Long-lived Fission Products
A handful of tough but little radioactive isotopes …
The more a nucleus is long-lived, the less radioactive it is. This obvious statement is often overlooked, but this is the case of long-lived fission products whose lifetimes are of the order of hundreds of thousands or a million years. For waste management, a radioelement is said long-lived if its radioactive half-life (or period) is beyond 30 years. These fission products, which represent about 6% of the total, are troublesome mainly because they are slow to disappear. It should be noted that the drawback of extremely long lives is offset by very low radioactivity.
After an hundred years of age, the activity of fission products in the nuclear spent fuel from drops with the disappearance of medium-lived elements. After 500 years, fission products represents only a thousandth of that of plutonium and minor actinides. This activity is more than fifty-thousandth of what it was at the time of discharge from the reactor.
After a dramatic decrease during the first 500 years, the radioactivity of fission products reached a plateau that will last for hundreds of thousands years, that is to say the time needed for long-lived elements to disappear in their turn. During this time, about as long as the Quaternary period, the activity of fission products will be only a few thousandths or hundredths of those actinides, whose activity has also decreased considerably.
This residual radioactivity of fission products is due to a handful of long-lived isotopes. Key members of this group are technetium-99, cesium-135, iodine-129, palladium-107 and zirconium-93. Zirconium and palladium are chemically not very mobile, which leaves cesium, iodine and technetium as potential troublemakers. These elements are more mobile than actinides. Iodine-129 and cesium-135 are known for their proneness to leave the chemical structures in which we try to keep them and their tendency to spread in the environment.

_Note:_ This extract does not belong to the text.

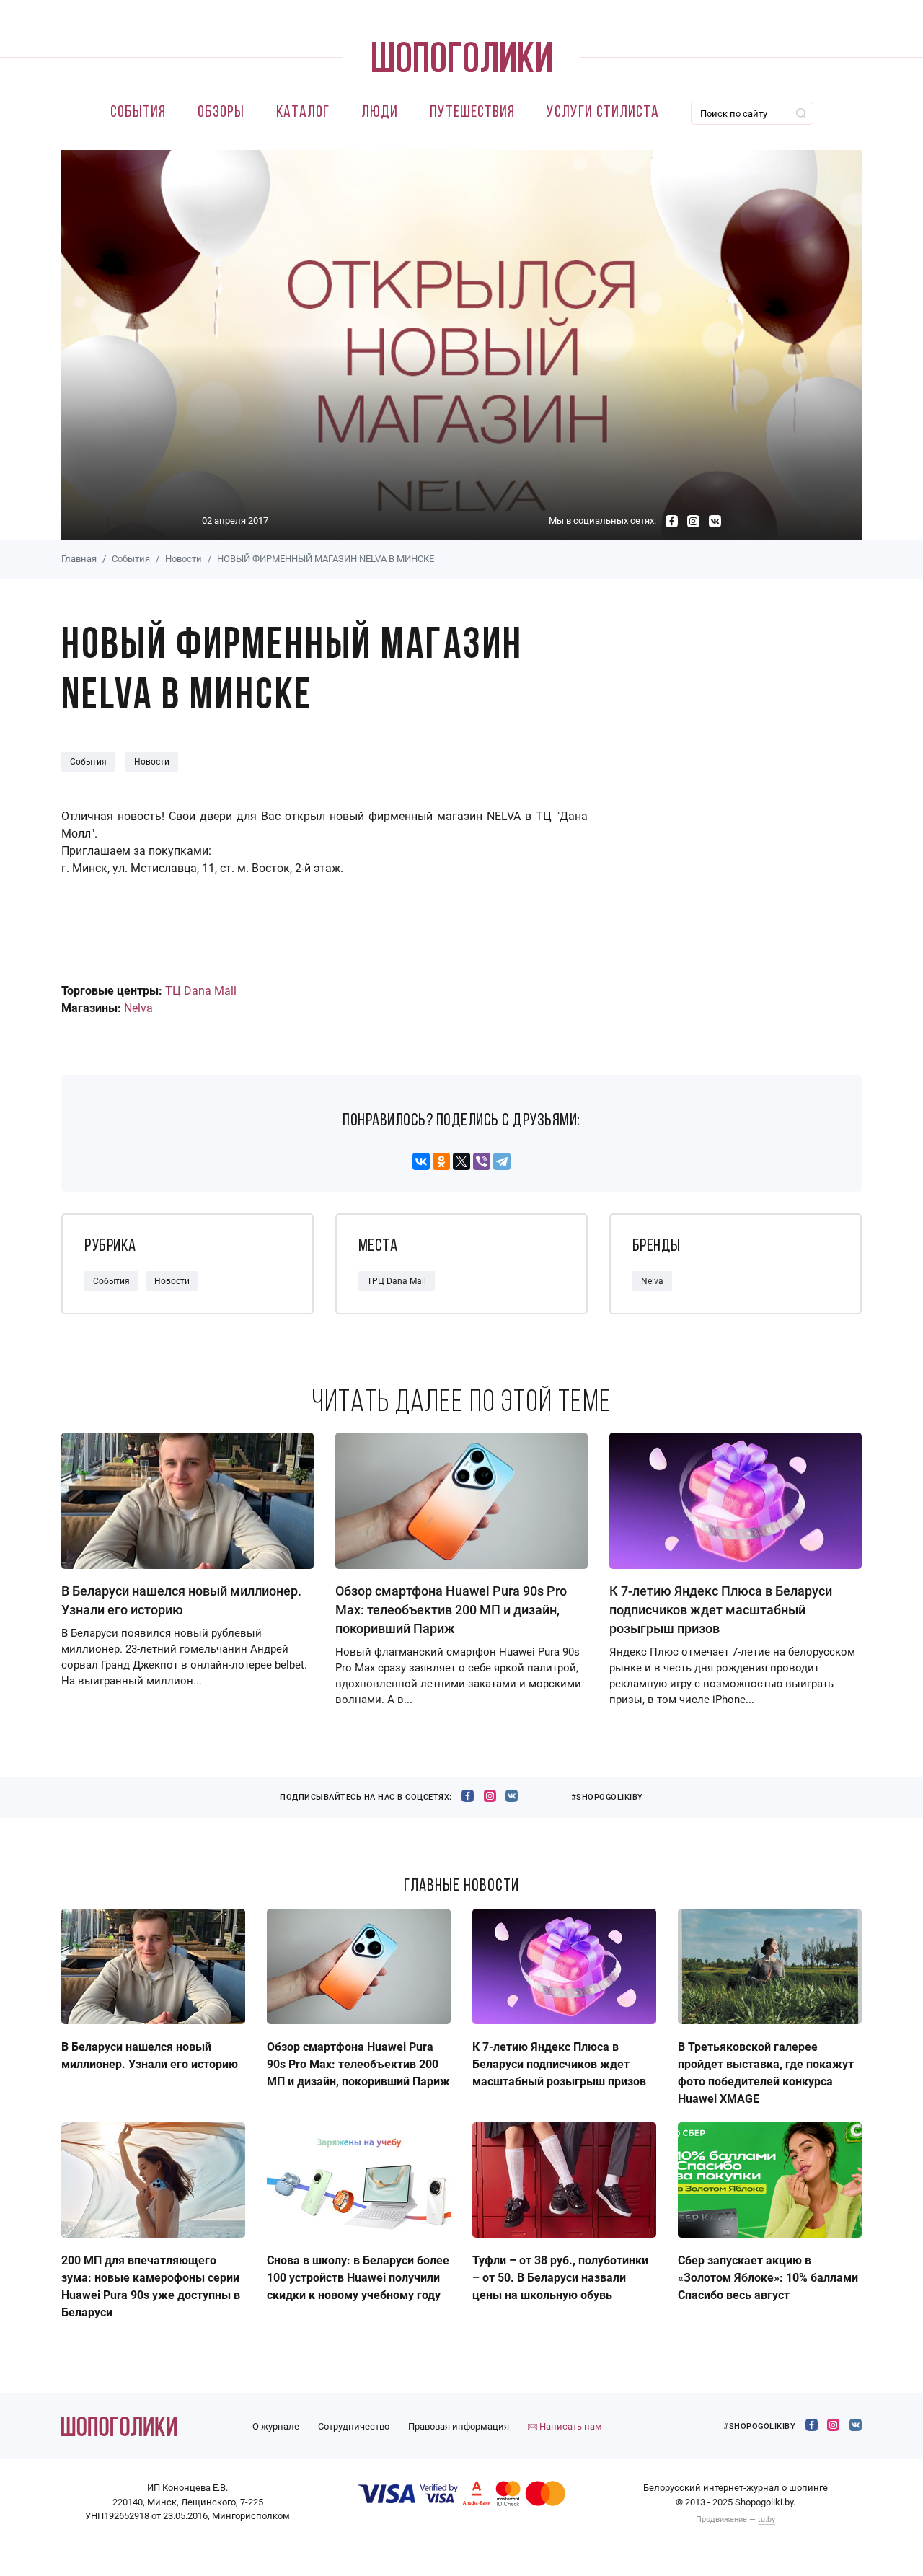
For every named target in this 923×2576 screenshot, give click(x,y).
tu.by (766, 2519)
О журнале (275, 2426)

Technetium-99 is the main nuclide of this trio, being the most abundant and the most active with the shortest period of 215,000 years. It is possible to destroy it by transmutation, the neutron capture transforming technetium-99 within a few minutes into a stable nucleus. This nuclear reaction, which requires to back to a nuclear reactor, however, is difficult to achieve with a good yield.
Iodine-129 is the most toxic if swallowed, but its very long period of 15.7 million years makes it very little active. By comparison, it is 240 million times less active than its short-lived and dangerous companion, iodine-131 which was the cause of thyroid cancer around Chernobyl. The effects of cesium-135 are the same as those of cesium-137 (the main legacy of radioactivity at Chernobyl 20 years later), but with a period of 2.3 million years, its activity is 77 000 times lower.
The risks presented by these few longlived radioelements are minimal. There are plans to transmute, as stated above, elements such as technetium.
Let us imagine that, by a hundred years, our descendants decide to get rid of long lived fission products by sending them beyond the solar system, and they fire a rocket loaded with 11 tons of technetium, the technetium production during 10 years by the 60 French reactors. Let us imagine also that unfortunately, the rocket with these 11 tons ended up in a mountain lake a cubic kilometer volume, where all the technetium is dissolved. What would the impact of this disaster? The calculation shows that one should drink about one cubic meter of water from this lake to be exposed to a dose equal to one year of exposure to natural radioactivity.